[Opening Information given section]

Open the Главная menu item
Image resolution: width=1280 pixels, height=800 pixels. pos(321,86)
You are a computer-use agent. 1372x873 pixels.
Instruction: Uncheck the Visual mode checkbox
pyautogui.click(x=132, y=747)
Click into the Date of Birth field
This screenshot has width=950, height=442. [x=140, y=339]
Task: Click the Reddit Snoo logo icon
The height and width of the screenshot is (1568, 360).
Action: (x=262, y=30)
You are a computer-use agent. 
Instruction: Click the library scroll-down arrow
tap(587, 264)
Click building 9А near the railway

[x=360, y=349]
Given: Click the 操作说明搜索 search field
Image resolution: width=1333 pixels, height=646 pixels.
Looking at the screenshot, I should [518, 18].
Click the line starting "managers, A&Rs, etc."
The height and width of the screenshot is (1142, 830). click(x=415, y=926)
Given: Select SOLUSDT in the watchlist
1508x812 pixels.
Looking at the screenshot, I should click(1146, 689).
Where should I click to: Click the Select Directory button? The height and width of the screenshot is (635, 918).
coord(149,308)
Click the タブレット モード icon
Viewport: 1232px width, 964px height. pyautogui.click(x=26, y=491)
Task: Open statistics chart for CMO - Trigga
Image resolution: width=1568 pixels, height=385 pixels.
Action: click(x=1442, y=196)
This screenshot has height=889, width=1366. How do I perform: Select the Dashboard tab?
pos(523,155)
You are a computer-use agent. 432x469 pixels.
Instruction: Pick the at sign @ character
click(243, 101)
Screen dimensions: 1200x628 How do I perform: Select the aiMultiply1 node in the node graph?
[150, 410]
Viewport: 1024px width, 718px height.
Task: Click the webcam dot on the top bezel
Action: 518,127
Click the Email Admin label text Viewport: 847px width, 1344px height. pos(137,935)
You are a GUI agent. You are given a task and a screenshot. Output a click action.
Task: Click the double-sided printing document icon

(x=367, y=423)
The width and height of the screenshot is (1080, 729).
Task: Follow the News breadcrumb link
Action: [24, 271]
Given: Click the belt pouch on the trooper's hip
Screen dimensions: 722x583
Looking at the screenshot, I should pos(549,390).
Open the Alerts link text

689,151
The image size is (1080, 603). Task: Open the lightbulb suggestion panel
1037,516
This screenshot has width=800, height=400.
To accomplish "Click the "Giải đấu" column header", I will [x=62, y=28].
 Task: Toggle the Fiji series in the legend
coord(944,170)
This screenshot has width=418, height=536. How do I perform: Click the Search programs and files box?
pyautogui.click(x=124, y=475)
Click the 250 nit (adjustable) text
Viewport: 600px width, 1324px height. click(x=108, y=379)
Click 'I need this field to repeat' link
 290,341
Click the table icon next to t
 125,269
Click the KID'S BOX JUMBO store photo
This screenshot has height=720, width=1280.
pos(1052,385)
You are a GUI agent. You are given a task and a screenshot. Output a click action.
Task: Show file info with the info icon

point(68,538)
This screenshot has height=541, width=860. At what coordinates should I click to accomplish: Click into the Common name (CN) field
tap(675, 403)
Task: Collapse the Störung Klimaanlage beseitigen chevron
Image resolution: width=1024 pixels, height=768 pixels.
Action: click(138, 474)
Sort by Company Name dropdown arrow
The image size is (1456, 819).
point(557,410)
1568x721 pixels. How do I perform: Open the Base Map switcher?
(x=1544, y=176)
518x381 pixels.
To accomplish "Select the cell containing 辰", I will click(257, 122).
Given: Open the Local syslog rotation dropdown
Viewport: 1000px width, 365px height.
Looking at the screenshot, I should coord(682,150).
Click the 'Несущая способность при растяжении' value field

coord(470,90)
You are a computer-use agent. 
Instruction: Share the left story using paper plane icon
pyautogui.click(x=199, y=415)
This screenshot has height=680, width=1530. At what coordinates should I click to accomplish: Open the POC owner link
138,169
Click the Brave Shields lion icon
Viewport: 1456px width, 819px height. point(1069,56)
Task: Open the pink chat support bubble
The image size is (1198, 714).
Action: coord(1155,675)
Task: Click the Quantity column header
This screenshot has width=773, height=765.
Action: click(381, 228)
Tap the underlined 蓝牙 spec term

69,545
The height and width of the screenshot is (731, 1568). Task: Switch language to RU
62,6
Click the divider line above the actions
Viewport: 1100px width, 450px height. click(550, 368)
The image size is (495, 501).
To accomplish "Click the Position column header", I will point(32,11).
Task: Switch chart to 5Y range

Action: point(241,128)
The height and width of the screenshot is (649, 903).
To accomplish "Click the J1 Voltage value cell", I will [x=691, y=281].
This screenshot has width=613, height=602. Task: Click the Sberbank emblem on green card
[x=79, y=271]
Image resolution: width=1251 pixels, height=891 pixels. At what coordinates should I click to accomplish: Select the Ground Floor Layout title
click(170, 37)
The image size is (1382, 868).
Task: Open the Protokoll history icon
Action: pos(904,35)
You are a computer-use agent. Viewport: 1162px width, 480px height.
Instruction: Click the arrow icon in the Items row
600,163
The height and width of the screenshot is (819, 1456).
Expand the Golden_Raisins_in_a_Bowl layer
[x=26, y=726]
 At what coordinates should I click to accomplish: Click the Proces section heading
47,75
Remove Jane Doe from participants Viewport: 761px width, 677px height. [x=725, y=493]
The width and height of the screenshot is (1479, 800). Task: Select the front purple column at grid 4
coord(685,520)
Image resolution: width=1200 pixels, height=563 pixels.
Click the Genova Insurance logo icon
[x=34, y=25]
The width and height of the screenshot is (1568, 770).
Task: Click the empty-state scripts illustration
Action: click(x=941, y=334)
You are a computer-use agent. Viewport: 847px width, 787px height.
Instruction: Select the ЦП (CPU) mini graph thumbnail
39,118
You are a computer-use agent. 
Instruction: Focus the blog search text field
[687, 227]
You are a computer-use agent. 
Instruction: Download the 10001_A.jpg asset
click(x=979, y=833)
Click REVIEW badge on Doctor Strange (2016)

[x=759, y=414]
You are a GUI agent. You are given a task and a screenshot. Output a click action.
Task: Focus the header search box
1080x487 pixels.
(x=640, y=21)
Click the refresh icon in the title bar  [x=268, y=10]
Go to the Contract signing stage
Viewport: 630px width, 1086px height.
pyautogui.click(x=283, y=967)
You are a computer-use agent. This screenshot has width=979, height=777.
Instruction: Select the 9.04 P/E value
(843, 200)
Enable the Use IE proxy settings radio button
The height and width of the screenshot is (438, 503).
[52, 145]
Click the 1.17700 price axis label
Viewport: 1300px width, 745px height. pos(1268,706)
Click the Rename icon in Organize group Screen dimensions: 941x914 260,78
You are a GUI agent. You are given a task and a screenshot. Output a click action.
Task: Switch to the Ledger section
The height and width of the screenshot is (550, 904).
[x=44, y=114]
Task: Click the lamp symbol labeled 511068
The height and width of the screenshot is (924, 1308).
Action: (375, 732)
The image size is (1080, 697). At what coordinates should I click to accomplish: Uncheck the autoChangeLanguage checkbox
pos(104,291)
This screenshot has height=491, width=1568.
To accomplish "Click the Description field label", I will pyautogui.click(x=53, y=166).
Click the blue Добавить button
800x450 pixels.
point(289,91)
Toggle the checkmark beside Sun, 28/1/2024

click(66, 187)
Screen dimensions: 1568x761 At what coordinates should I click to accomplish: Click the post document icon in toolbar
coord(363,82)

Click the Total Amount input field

[Closing Information given section]

- What is being asked:
Every entry is to be restated exactly, with no line dropped.

- Solution to this exercise:
Open the Главная menu item
Image resolution: width=1280 pixels, height=800 pixels. pos(321,86)
You are a computer-use agent. 1372x873 pixels.
Instruction: Uncheck the Visual mode checkbox
pyautogui.click(x=132, y=747)
Click into the Date of Birth field
This screenshot has width=950, height=442. [x=140, y=339]
Task: Click the Reddit Snoo logo icon
The height and width of the screenshot is (1568, 360).
Action: (x=262, y=30)
You are a computer-use agent. 
Instruction: Click the library scroll-down arrow
tap(587, 264)
Click building 9А near the railway

[x=360, y=349]
Given: Click the 操作说明搜索 search field
Image resolution: width=1333 pixels, height=646 pixels.
Looking at the screenshot, I should [518, 18].
Click the line starting "managers, A&Rs, etc."
The height and width of the screenshot is (1142, 830). click(x=415, y=926)
Given: Select SOLUSDT in the watchlist
1508x812 pixels.
Looking at the screenshot, I should click(1146, 689).
Where should I click to: Click the Select Directory button? The height and width of the screenshot is (635, 918).
coord(149,308)
Click the タブレット モード icon
Viewport: 1232px width, 964px height. pyautogui.click(x=26, y=491)
Task: Open statistics chart for CMO - Trigga
Image resolution: width=1568 pixels, height=385 pixels.
Action: click(x=1442, y=196)
This screenshot has height=889, width=1366. How do I perform: Select the Dashboard tab?
pos(523,155)
You are a computer-use agent. 432x469 pixels.
Instruction: Pick the at sign @ character
click(243, 101)
Screen dimensions: 1200x628 How do I perform: Select the aiMultiply1 node in the node graph?
[150, 410]
Viewport: 1024px width, 718px height.
Task: Click the webcam dot on the top bezel
Action: 518,127
Click the Email Admin label text Viewport: 847px width, 1344px height. pos(137,935)
You are a GUI agent. You are given a task and a screenshot. Output a click action.
Task: Click the double-sided printing document icon

(x=367, y=423)
The width and height of the screenshot is (1080, 729).
Task: Follow the News breadcrumb link
Action: [24, 271]
Given: Click the belt pouch on the trooper's hip
Screen dimensions: 722x583
Looking at the screenshot, I should pos(549,390).
Open the Alerts link text

689,151
The image size is (1080, 603). Task: Open the lightbulb suggestion panel
1037,516
This screenshot has width=800, height=400.
To accomplish "Click the "Giải đấu" column header", I will [x=62, y=28].
 Task: Toggle the Fiji series in the legend
coord(944,170)
This screenshot has width=418, height=536. How do I perform: Click the Search programs and files box?
pyautogui.click(x=124, y=475)
Click the 250 nit (adjustable) text
Viewport: 600px width, 1324px height. click(x=108, y=379)
Click 'I need this field to repeat' link
 290,341
Click the table icon next to t
 125,269
Click the KID'S BOX JUMBO store photo
This screenshot has height=720, width=1280.
pos(1052,385)
You are a GUI agent. You are given a task and a screenshot. Output a click action.
Task: Show file info with the info icon

point(68,538)
This screenshot has height=541, width=860. At what coordinates should I click to accomplish: Click into the Common name (CN) field
tap(675, 403)
Task: Collapse the Störung Klimaanlage beseitigen chevron
Image resolution: width=1024 pixels, height=768 pixels.
Action: click(138, 474)
Sort by Company Name dropdown arrow
The image size is (1456, 819).
point(557,410)
1568x721 pixels. How do I perform: Open the Base Map switcher?
(x=1544, y=176)
518x381 pixels.
To accomplish "Select the cell containing 辰", I will click(257, 122).
Given: Open the Local syslog rotation dropdown
Viewport: 1000px width, 365px height.
Looking at the screenshot, I should coord(682,150).
Click the 'Несущая способность при растяжении' value field

coord(470,90)
You are a computer-use agent. 
Instruction: Share the left story using paper plane icon
pyautogui.click(x=199, y=415)
This screenshot has height=680, width=1530. At what coordinates should I click to accomplish: Open the POC owner link
138,169
Click the Brave Shields lion icon
Viewport: 1456px width, 819px height. point(1069,56)
Task: Open the pink chat support bubble
The image size is (1198, 714).
Action: coord(1155,675)
Task: Click the Quantity column header
This screenshot has width=773, height=765.
Action: click(381, 228)
Tap the underlined 蓝牙 spec term

69,545
The height and width of the screenshot is (731, 1568). Task: Switch language to RU
62,6
Click the divider line above the actions
Viewport: 1100px width, 450px height. click(550, 368)
The image size is (495, 501).
To accomplish "Click the Position column header", I will point(32,11).
Task: Switch chart to 5Y range

Action: point(241,128)
The height and width of the screenshot is (649, 903).
To accomplish "Click the J1 Voltage value cell", I will [x=691, y=281].
This screenshot has width=613, height=602. Task: Click the Sberbank emblem on green card
[x=79, y=271]
Image resolution: width=1251 pixels, height=891 pixels. At what coordinates should I click to accomplish: Select the Ground Floor Layout title
click(170, 37)
The image size is (1382, 868).
Task: Open the Protokoll history icon
Action: pos(904,35)
You are a computer-use agent. Viewport: 1162px width, 480px height.
Instruction: Click the arrow icon in the Items row
600,163
The height and width of the screenshot is (819, 1456).
Expand the Golden_Raisins_in_a_Bowl layer
[x=26, y=726]
 At what coordinates should I click to accomplish: Click the Proces section heading
47,75
Remove Jane Doe from participants Viewport: 761px width, 677px height. [x=725, y=493]
The width and height of the screenshot is (1479, 800). Task: Select the front purple column at grid 4
coord(685,520)
Image resolution: width=1200 pixels, height=563 pixels.
Click the Genova Insurance logo icon
[x=34, y=25]
The width and height of the screenshot is (1568, 770).
Task: Click the empty-state scripts illustration
Action: click(x=941, y=334)
You are a computer-use agent. Viewport: 847px width, 787px height.
Instruction: Select the ЦП (CPU) mini graph thumbnail
39,118
You are a computer-use agent. 
Instruction: Focus the blog search text field
[687, 227]
You are a computer-use agent. 
Instruction: Download the 10001_A.jpg asset
click(x=979, y=833)
Click REVIEW badge on Doctor Strange (2016)

[x=759, y=414]
You are a GUI agent. You are given a task and a screenshot. Output a click action.
Task: Focus the header search box
1080x487 pixels.
(x=640, y=21)
Click the refresh icon in the title bar  [x=268, y=10]
Go to the Contract signing stage
Viewport: 630px width, 1086px height.
pyautogui.click(x=283, y=967)
You are a computer-use agent. This screenshot has width=979, height=777.
Instruction: Select the 9.04 P/E value
(843, 200)
Enable the Use IE proxy settings radio button
The height and width of the screenshot is (438, 503).
[52, 145]
Click the 1.17700 price axis label
Viewport: 1300px width, 745px height. pos(1268,706)
Click the Rename icon in Organize group Screen dimensions: 941x914 260,78
You are a GUI agent. You are given a task and a screenshot. Output a click action.
Task: Switch to the Ledger section
The height and width of the screenshot is (550, 904).
[x=44, y=114]
Task: Click the lamp symbol labeled 511068
The height and width of the screenshot is (924, 1308).
Action: (375, 732)
The image size is (1080, 697). At what coordinates should I click to accomplish: Uncheck the autoChangeLanguage checkbox
pos(104,291)
This screenshot has height=491, width=1568.
To accomplish "Click the Description field label", I will pyautogui.click(x=53, y=166).
Click the blue Добавить button
800x450 pixels.
point(289,91)
Toggle the checkmark beside Sun, 28/1/2024

click(66, 187)
Screen dimensions: 1568x761 At what coordinates should I click to accomplish: Click the post document icon in toolbar
coord(363,82)

Click the Total Amount input field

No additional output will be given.